Почувствовав и моё любопытство, и свою невежливость хозяина, он вдруг стал рассказывать о героях собственных книг — «пламенных революционерах». Яд писательства сидел в крови — не просто же для заработка рыл он архивы? — и обладание тайнами империи за всё время её существования сложены были на полочках памяти стройно и компактно.
И очень хотелось остаться в истории — массовая «болезнь» человечества. Примеров тому несть числа — от крестиков первых крестоносцев на стенах храма Гроба Господня в Иерусалиме до названия кораблей и площадей по всей Земле.

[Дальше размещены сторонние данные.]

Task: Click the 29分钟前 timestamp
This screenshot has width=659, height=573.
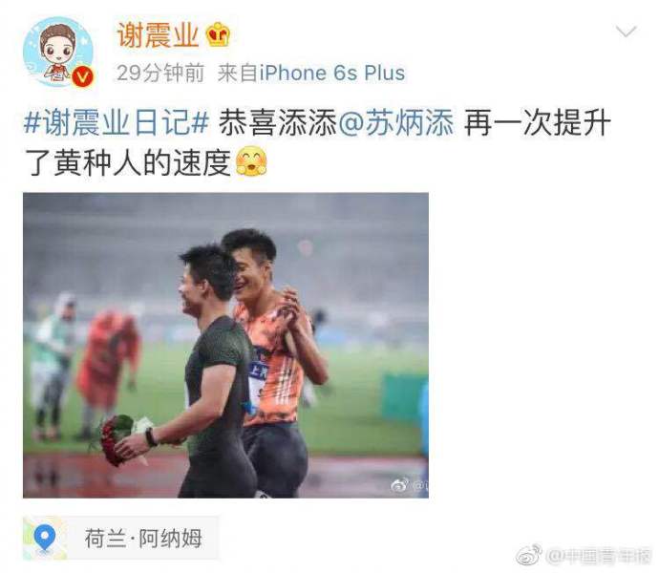Action: point(160,74)
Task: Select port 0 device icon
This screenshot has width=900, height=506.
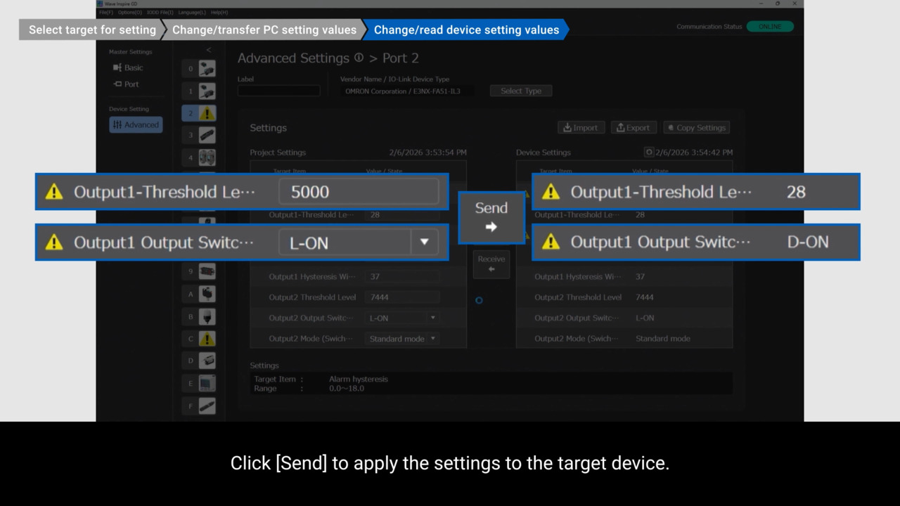Action: click(x=207, y=68)
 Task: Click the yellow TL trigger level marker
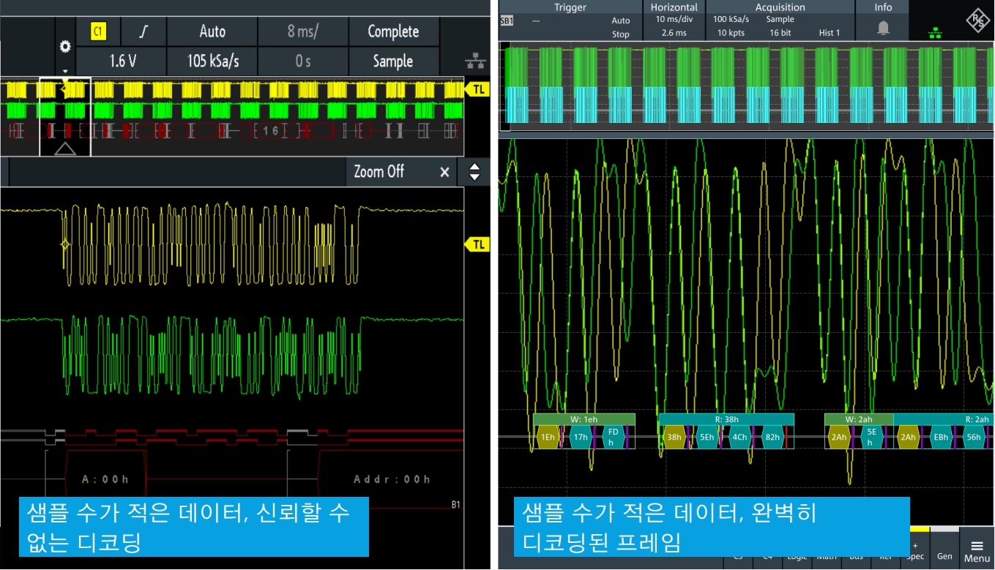coord(478,89)
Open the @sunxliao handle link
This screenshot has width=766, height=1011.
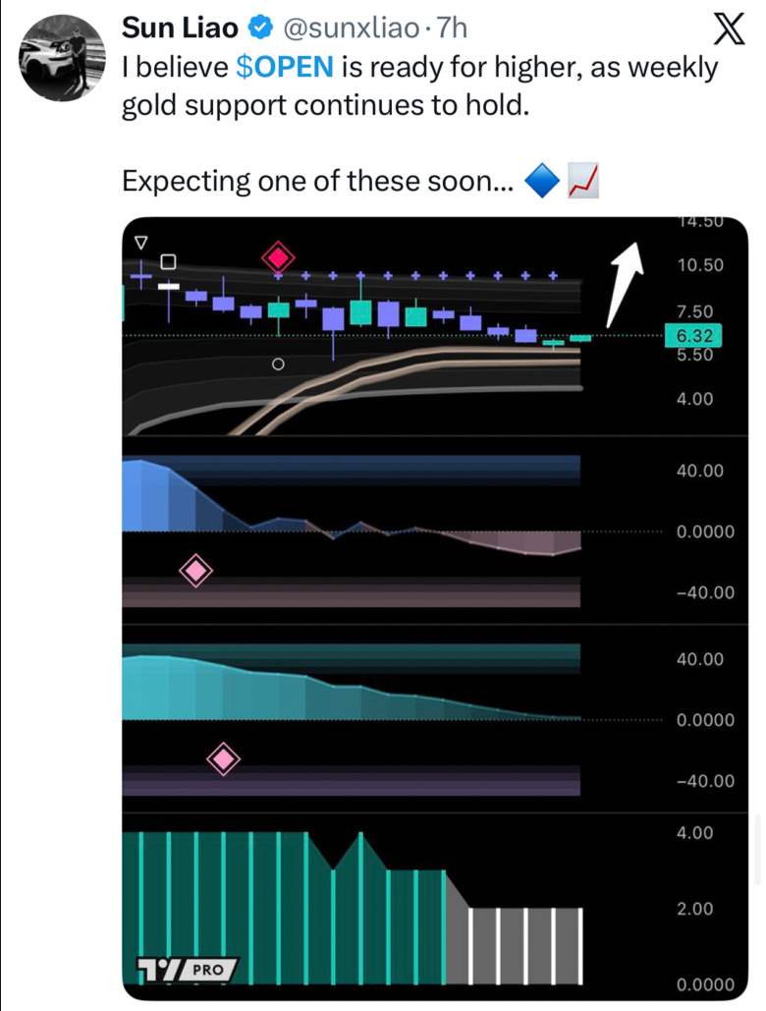(x=351, y=28)
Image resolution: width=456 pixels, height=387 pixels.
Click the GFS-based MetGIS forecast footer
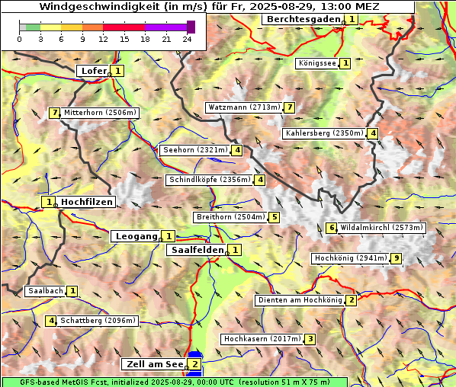(x=175, y=382)
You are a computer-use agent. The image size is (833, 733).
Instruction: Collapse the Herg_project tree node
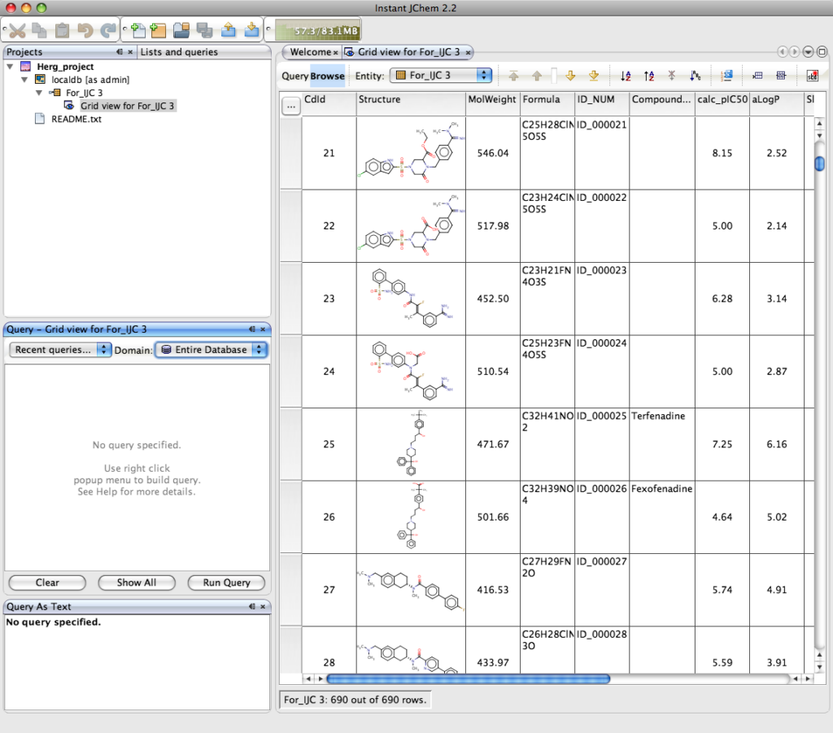pos(10,66)
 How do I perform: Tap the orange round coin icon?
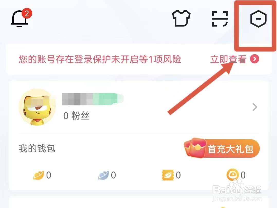tap(233, 175)
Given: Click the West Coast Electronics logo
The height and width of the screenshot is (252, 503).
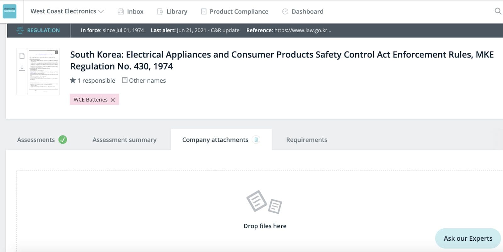Looking at the screenshot, I should 9,11.
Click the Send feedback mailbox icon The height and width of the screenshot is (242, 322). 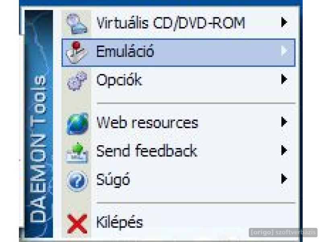[x=77, y=153]
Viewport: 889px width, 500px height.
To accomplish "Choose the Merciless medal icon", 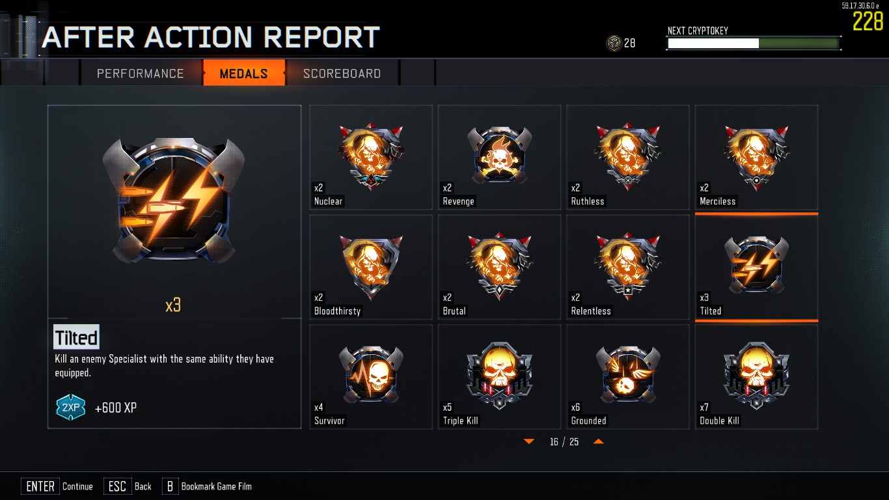I will pyautogui.click(x=756, y=158).
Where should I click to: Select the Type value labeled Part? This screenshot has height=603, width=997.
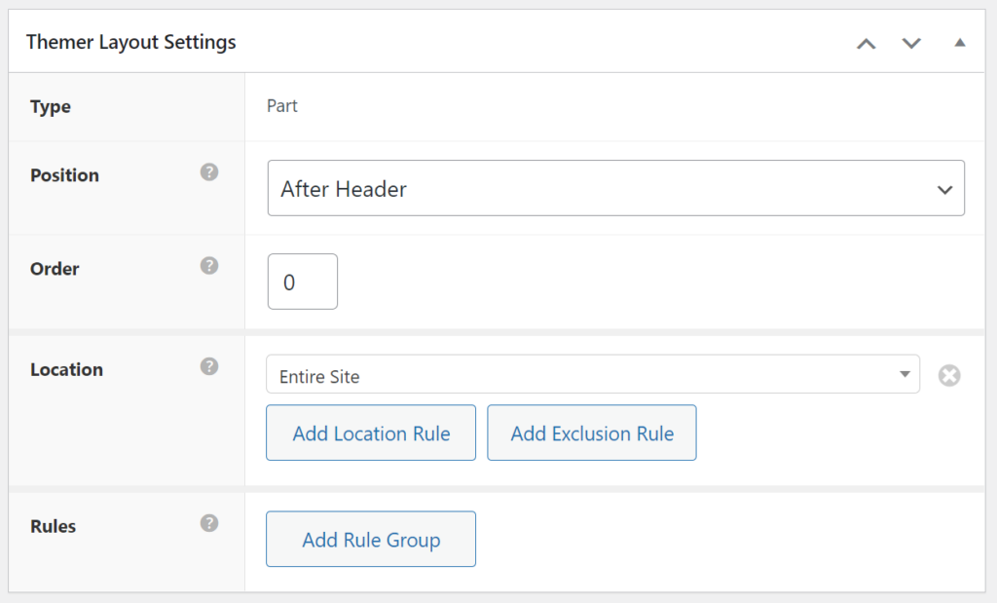(x=281, y=105)
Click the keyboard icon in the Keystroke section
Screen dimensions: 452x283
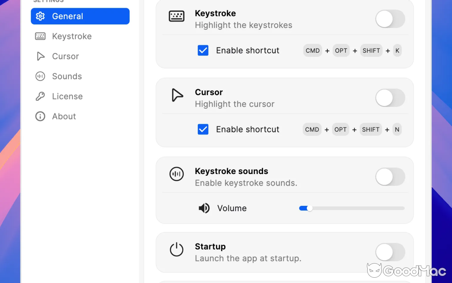pyautogui.click(x=177, y=16)
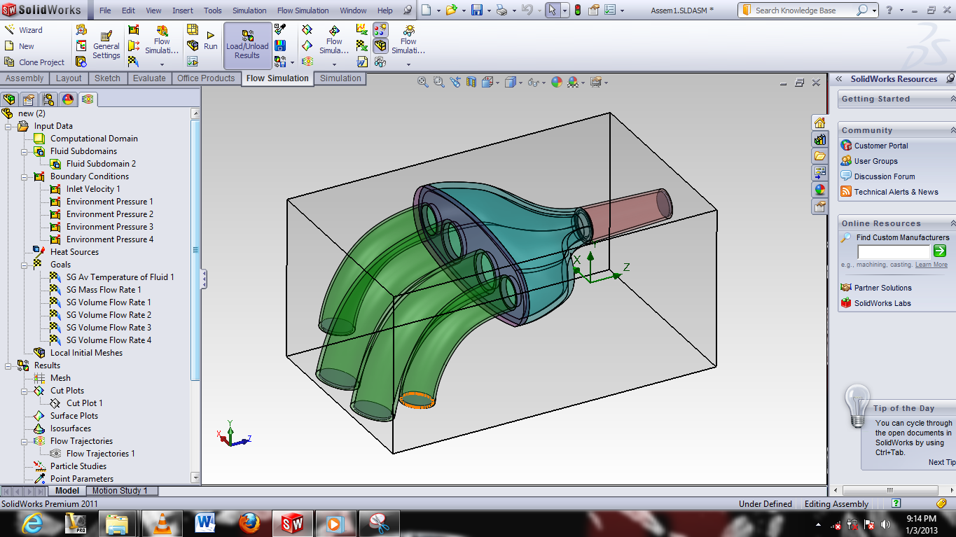Click the Load/Unload Results button
Viewport: 956px width, 537px height.
[x=247, y=46]
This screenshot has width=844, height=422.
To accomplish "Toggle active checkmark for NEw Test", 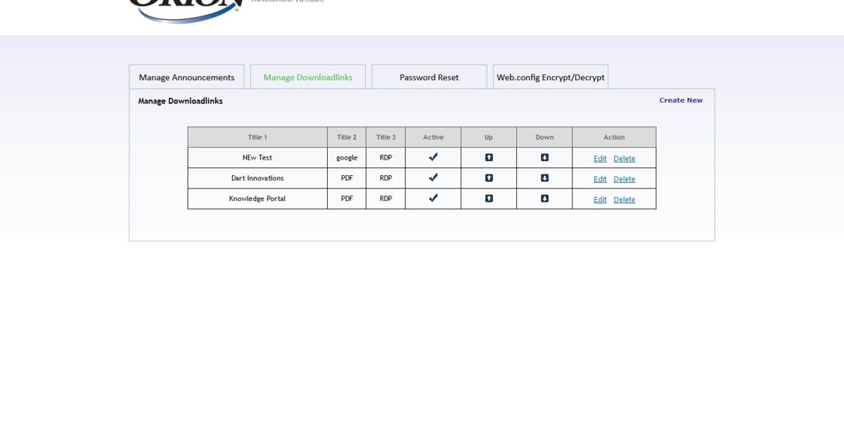I will pyautogui.click(x=433, y=157).
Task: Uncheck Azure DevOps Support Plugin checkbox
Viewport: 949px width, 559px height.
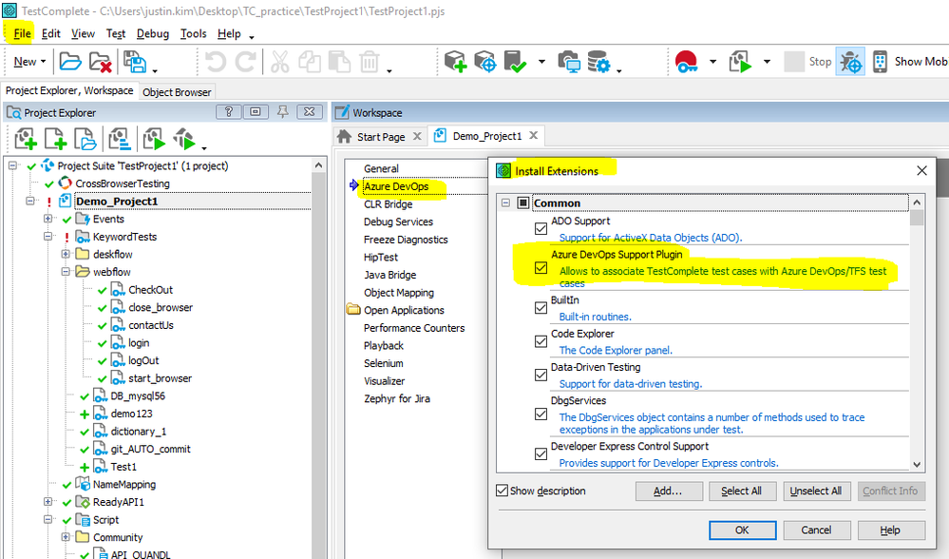Action: (x=541, y=268)
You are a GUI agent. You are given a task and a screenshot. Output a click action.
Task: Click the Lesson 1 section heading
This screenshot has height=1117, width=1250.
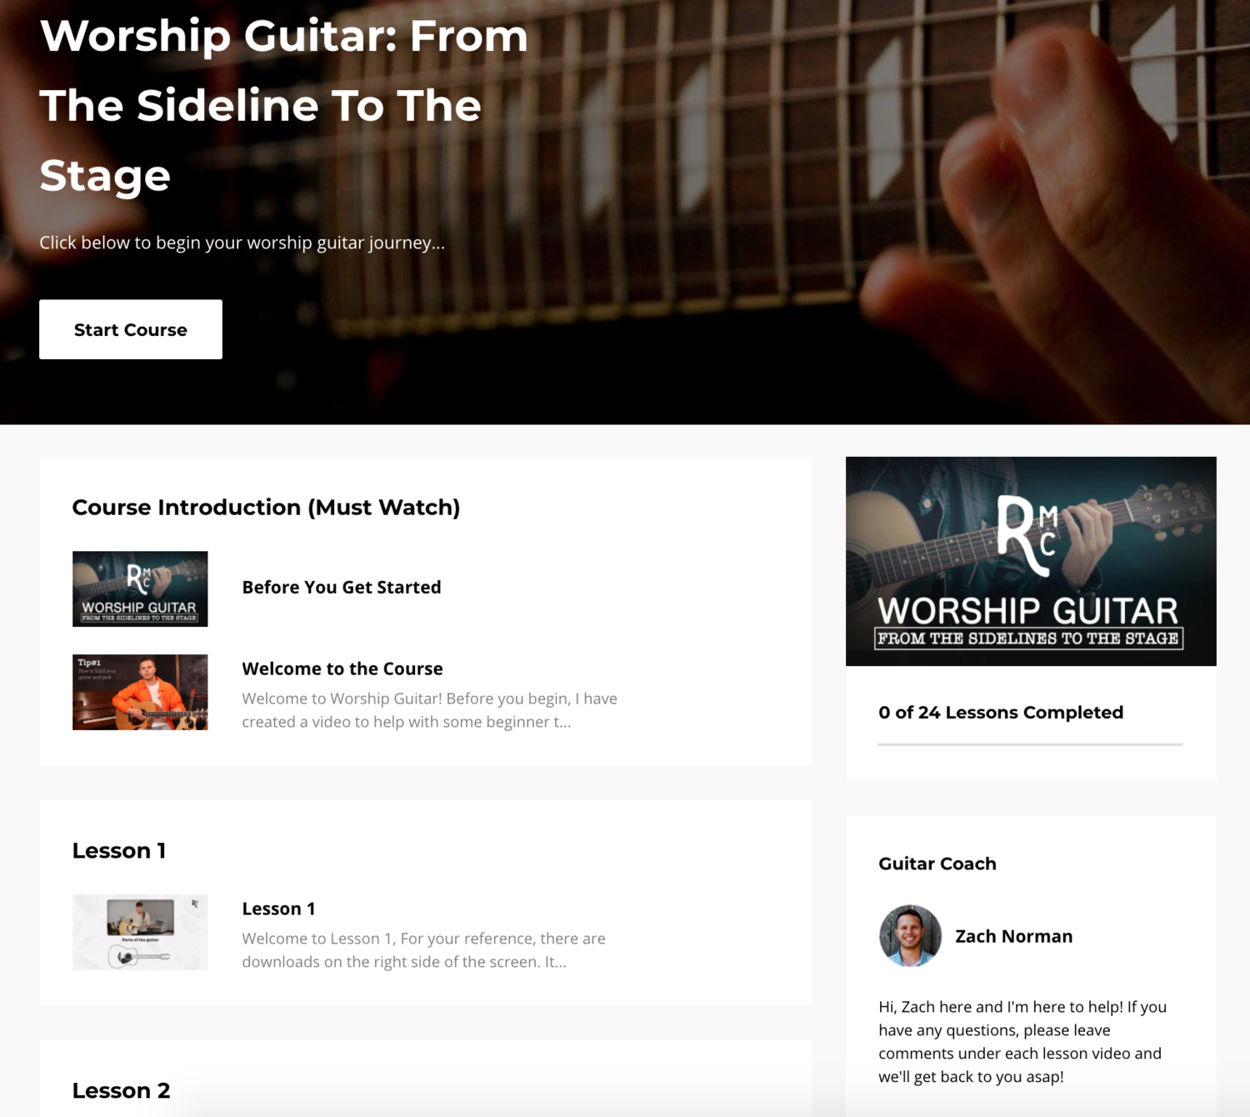point(119,850)
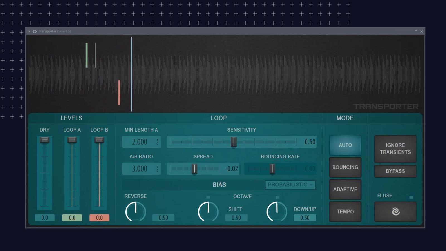Select Adaptive mode
446x251 pixels.
[345, 189]
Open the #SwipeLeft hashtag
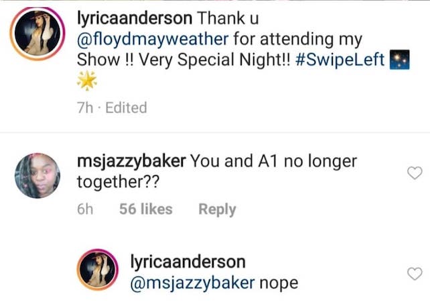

А моё предложение портрета было из этого ряда — но совершенно безопасное и верное!
Потом рассказ перешел на войну и партизанское движение — одним из организаторов которого считал себя П.А.
Вообще война для многих из «них» была тем событием, которое, очевидно, делало их борцами за судьбу страны и народа, руководителями праведного и бесспорного, борьбы с врагом, победы, салютов. Она же и давала им возможность варьировать свою роль, других соратников, незаметно, с годами, населяя собственное сознание искупительным и героическим поведением. До сего дня никто ещё всерьёз не сомневался вслух о цене, заплаченной за эту победу, никто всерьёз не обвинял её генералов в безумной, «на авось», растрате человеческих жизней. Под это списывались и ГУЛАГ, и лаборатории смерти, и весь разбой.
Несколько лет спустя, в 90-м году, я оказался на Колыме и Чукотке — в нескольких «сталинских» лагерях. В романтически-жутких уголках края в ущельях и на вершинах громоздились бараки, опутанные ещё живой колючей проволокой, валялись расчески, миски, пуговицы, рукавицы — всё, всё.
На кладбищах, на отшибе, под несколькими камнями серели черепа со спиленной крышкой, здесь же и торчащей, черепа почти без зубов…
После долгих расспросов уже в Магадане только один отважился (остальные молчали или уговаривали «не лезть»): лаборатории смерти Судоплатова. Это и в Карлаге. Мы тогда ещё это знали…
Война была легальным козырем и для моего собеседника.
«А вот знаете, Боря, это, правда, было давно, я уже уехал из Одессы в Харьков, а Эммочка оставалась в Одессе», — продолжал он в перерыве, привалившись в полбока рядом с Эммой Карловной.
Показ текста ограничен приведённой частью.